Bob Walkenhorst:  Yeah!  Beautiful.  There was...at one point...I knew how to play the entire album. (laughs)  And chicks dug that.  If a guy could play that then he's...yeah, you were in.


Casey Chambers:  Earlier, we talked about your insanely catchy rock-rooster..."Downstream".  How did The Rainmakers..."the crowd ain't going home until you play it"....signature feel-good sweat-fest......."Let My People Go-Go" come about? 

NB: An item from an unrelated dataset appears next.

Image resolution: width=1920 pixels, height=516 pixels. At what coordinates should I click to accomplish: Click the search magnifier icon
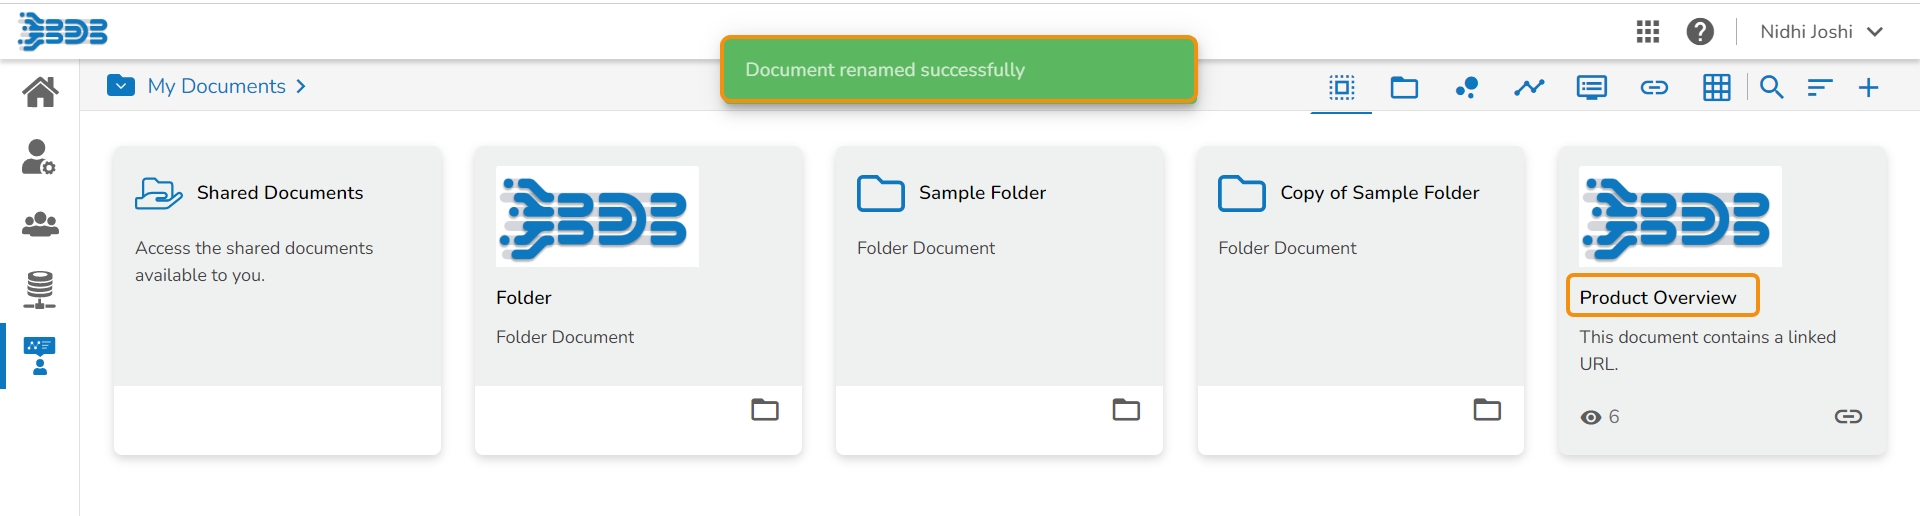coord(1771,87)
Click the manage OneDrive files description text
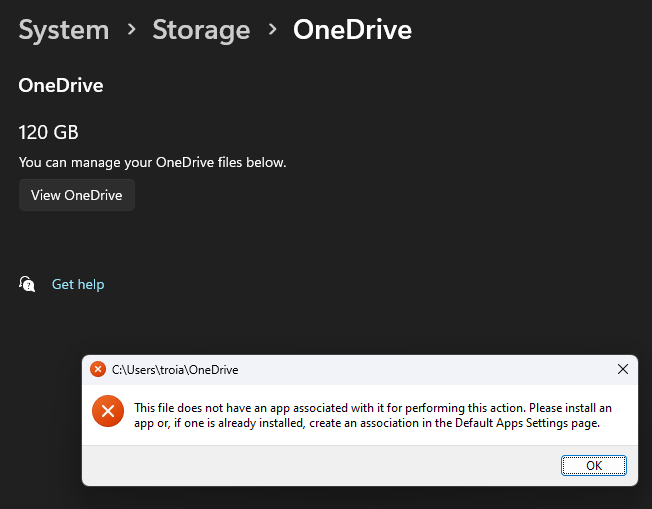The image size is (652, 509). click(152, 162)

Bob Walkenhorst:  (laughs)  Well actually, when I wrote, "Let My People Go-Go"...I said, 'Okay guys, if this is just too stupid, let me know.'  And they're like, 'No! No! We don't think this is too stupid...We think it's just stupid enough.'  (laughs)  

But it's not stupid.  Little Richard and Jerry Lee Lewis and Elvis, too...those early rock and roll pioneers were literally torn between  rock & roll and gospel.  And is rock and roll the devil's music?   

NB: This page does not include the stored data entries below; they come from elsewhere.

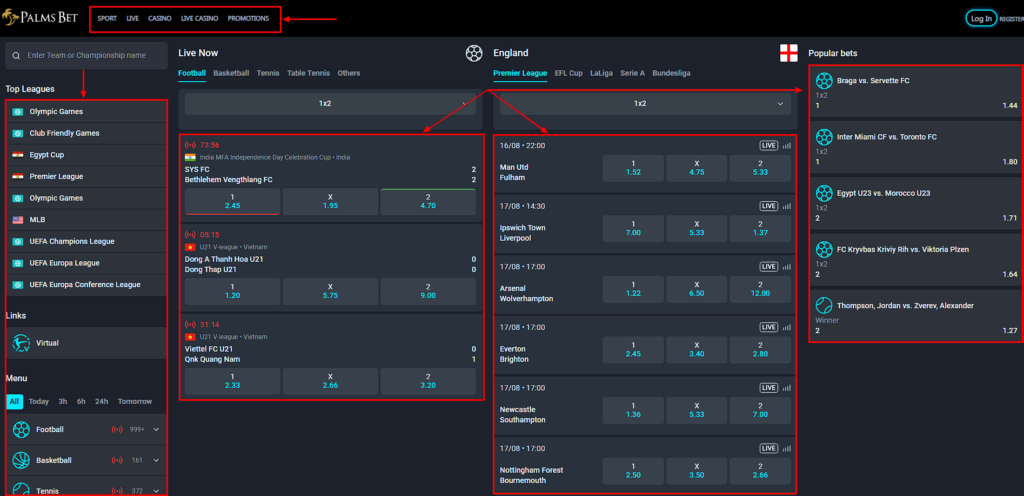Click the Log In button
The width and height of the screenshot is (1024, 496).
[981, 18]
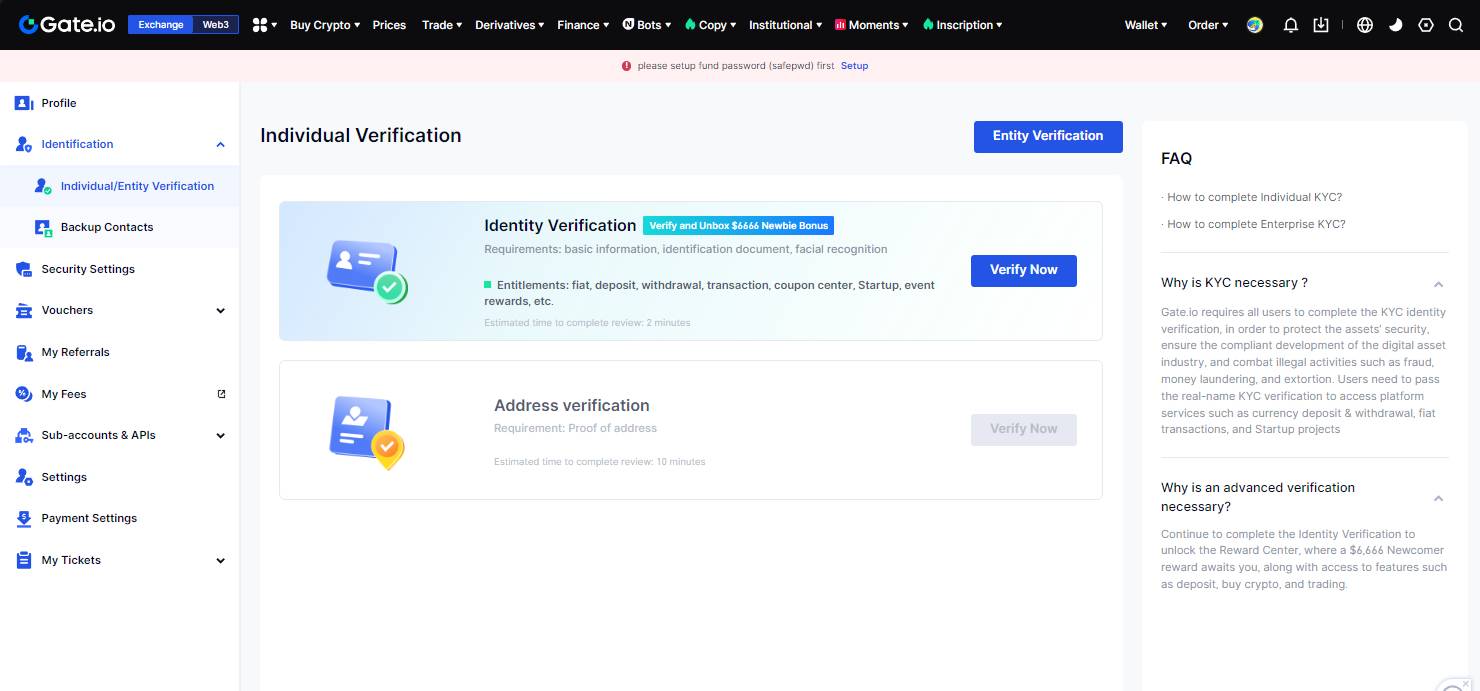Click the Setup fund password link
This screenshot has height=691, width=1480.
[x=854, y=66]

They'd go one way; then they'd go the other.  Jerry Lee decided he could only play gospel music, well, for awhile. Little Richard, he'd be on again, off again trying to reform.  And so the song, in a very fun way addresses that subject.

So I'm kind of mixing Bible stories with old rock & roll songs. I think God would say, 'I didn't really put you here to suffer. I put you here to love one another and have a good time.'  That's kind of what Jesus said anyway.  So...I'm just making it danceable.  

Casey Chambers:  In 2011, The Rainmakers were inducted into the Kansas Music Hall of Fame.  That must have been a thrill.

Bob Walkenhorst:  It is!   Y'know, L.A and New York get all the attention for being the media centers.  Chicago too. But some of the best American music is coming out of the far-flung places.  A lot of great music is coming out of the middle part of the country.  

So for Kansas to acknowledge some of these grass roots people in their Music Hall of Fame...and to be included in that company is a great honor.  And it's a nice thing to be a part of.  

Casey Chambers:  What stands out in your memory the most about that night?

Bob Walkenhorst:  I remember the camaraderie.   I saw people who I remember playing in bars 30 years ago.  I got to see a lot of people together that night. 

I'm trying to remember this guy's name...Johnny Isom, I think.  He used to work at Big Dudes and he'd sell ya guitar strings.  Well, he was part of one of the bands being inducted.  And he got up and sang, "When a Man Loves a Woman"...which is a song I have heard too damn many times...And he NAILED it!  

I was like, 'Oh my God!  Johnny, way to go!'  That was just one of the moments where I was like...'Yeah!  We're all still playing music and we've gotten better with age.'  It just makes you happy.

Casey Chambers:  I really enjoyed talking with you this evening.  Thank you for your time.  Good show tonight!

Bob Walkenhorst:  Thank you, Casey.  It was nice meeting you.

"Small Circles"


The Rainmakers Official Site

Good stuff!

Comments

Curt Mitchell said…
Really nice interview, Casey. I've been a fan of The Rainmaker since the first record came out. It was great to see Bob at The Donut Whole and have an opportunity to meet and speak with him after. What a great guy! Bob and The Rainmakers are a true Midwestern treasure! - Curt Mitchell
Casey said…
Thanks Curt. Bob was basolutely terrific! And The Rainmakers are so rockin' good & underrated, it hurts!

BTW...I wanna clarify a possible misconception about Pat Tomek's drumming contribution on the bands early album...Although a drum machine was used...Tomek's drumming was copied almost note-for-note. Remember Pat had been banging skins hard on the early songs "live" for a while! As I'm sure you are aware...Tomek's drumming has always been aces! Still is!
Jeff said…
That was outstanding, man. Have liked the Rainmakers since they hit it big. Midwest gotta represent.
Casey said…
Hey Jeff! Man it's good to hear from ya! (one of my first early rock bloggers I ever followed!)
Gotta represent, no doubt about it!
Thanks for the props!
ICTnessie said…
Both informative and interesting, as promised :) Great job, Casey!
BeachLizard said…
Thanks for the interview, Casey! Been a huge fan of the Rainmakers since I stumbled across "Tornado" nearly 30 years ago. It's always good to hear from Bob.
Casey said…
ICTnessie & BeachLizard...I'm glad you enjoyed the interview and taking a moment to comment. The Rainmakers are sorely underrated...and Bob is great show "solo" as well! I hope you drop by again.